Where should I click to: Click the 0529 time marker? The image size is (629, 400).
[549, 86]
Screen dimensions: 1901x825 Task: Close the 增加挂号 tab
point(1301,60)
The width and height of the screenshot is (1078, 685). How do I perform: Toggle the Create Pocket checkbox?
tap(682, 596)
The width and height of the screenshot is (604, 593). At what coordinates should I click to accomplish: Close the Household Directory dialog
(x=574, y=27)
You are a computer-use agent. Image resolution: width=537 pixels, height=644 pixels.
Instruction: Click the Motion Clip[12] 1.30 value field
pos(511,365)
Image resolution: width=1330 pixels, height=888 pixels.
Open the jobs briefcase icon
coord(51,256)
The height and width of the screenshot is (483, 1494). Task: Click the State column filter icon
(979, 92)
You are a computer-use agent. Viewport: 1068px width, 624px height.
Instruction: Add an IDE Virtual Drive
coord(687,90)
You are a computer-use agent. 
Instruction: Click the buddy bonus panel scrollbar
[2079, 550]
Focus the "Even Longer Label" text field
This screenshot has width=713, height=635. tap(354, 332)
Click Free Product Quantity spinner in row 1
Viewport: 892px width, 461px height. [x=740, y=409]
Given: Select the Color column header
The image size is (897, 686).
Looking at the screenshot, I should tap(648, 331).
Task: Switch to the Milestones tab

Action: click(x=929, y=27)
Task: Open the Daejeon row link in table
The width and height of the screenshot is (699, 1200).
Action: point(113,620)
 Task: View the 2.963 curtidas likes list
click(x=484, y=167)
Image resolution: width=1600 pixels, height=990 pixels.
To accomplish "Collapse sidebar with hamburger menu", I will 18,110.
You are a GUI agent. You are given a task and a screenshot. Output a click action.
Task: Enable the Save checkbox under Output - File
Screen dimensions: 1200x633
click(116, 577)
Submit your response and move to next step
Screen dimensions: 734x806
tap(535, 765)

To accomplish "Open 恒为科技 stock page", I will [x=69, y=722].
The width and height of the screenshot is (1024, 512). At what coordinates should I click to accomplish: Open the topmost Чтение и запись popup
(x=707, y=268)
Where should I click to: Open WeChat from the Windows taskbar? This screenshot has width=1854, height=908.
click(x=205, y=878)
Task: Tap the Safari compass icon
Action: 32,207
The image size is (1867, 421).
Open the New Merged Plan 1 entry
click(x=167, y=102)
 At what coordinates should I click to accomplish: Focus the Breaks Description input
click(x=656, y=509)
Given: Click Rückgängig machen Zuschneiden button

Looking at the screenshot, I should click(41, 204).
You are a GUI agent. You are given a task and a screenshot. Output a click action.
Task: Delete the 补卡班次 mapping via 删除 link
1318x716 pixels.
────
_PROBLEM_. Transcribe all of the data above, character for character.

_RESPONSE TO THIS TASK_.
Where should I click to: Click the 0529 time marker? The image size is (629, 400).
[549, 86]
Screen dimensions: 1901x825 Task: Close the 增加挂号 tab
point(1301,60)
The width and height of the screenshot is (1078, 685). How do I perform: Toggle the Create Pocket checkbox?
tap(682, 596)
The width and height of the screenshot is (604, 593). At what coordinates should I click to accomplish: Close the Household Directory dialog
(x=574, y=27)
You are a computer-use agent. Image resolution: width=537 pixels, height=644 pixels.
Instruction: Click the Motion Clip[12] 1.30 value field
pos(511,365)
Image resolution: width=1330 pixels, height=888 pixels.
Open the jobs briefcase icon
coord(51,256)
The height and width of the screenshot is (483, 1494). Task: Click the State column filter icon
(979, 92)
You are a computer-use agent. Viewport: 1068px width, 624px height.
Instruction: Add an IDE Virtual Drive
coord(687,90)
You are a computer-use agent. 
Instruction: Click the buddy bonus panel scrollbar
[2079, 550]
Focus the "Even Longer Label" text field
This screenshot has width=713, height=635. tap(354, 332)
Click Free Product Quantity spinner in row 1
Viewport: 892px width, 461px height. [x=740, y=409]
Given: Select the Color column header
The image size is (897, 686).
Looking at the screenshot, I should tap(648, 331).
Task: Switch to the Milestones tab

Action: click(x=929, y=27)
Task: Open the Daejeon row link in table
The width and height of the screenshot is (699, 1200).
Action: point(113,620)
 Task: View the 2.963 curtidas likes list
click(x=484, y=167)
Image resolution: width=1600 pixels, height=990 pixels.
To accomplish "Collapse sidebar with hamburger menu", I will 18,110.
You are a GUI agent. You are given a task and a screenshot. Output a click action.
Task: Enable the Save checkbox under Output - File
Screen dimensions: 1200x633
click(116, 577)
Submit your response and move to next step
Screen dimensions: 734x806
tap(535, 765)

To accomplish "Open 恒为科技 stock page", I will [x=69, y=722].
The width and height of the screenshot is (1024, 512). At what coordinates should I click to accomplish: Open the topmost Чтение и запись popup
(x=707, y=268)
Where should I click to: Open WeChat from the Windows taskbar? This screenshot has width=1854, height=908.
click(x=205, y=878)
Task: Tap the Safari compass icon
Action: 32,207
The image size is (1867, 421).
Open the New Merged Plan 1 entry
click(x=167, y=102)
 At what coordinates should I click to accomplish: Focus the Breaks Description input
click(x=656, y=509)
Given: Click Rückgängig machen Zuschneiden button

Looking at the screenshot, I should click(41, 204).
You are a GUI agent. You are given a task and a screenshot. Output a click action.
Task: Delete the 补卡班次 mapping via 删除 link
1318x716 pixels.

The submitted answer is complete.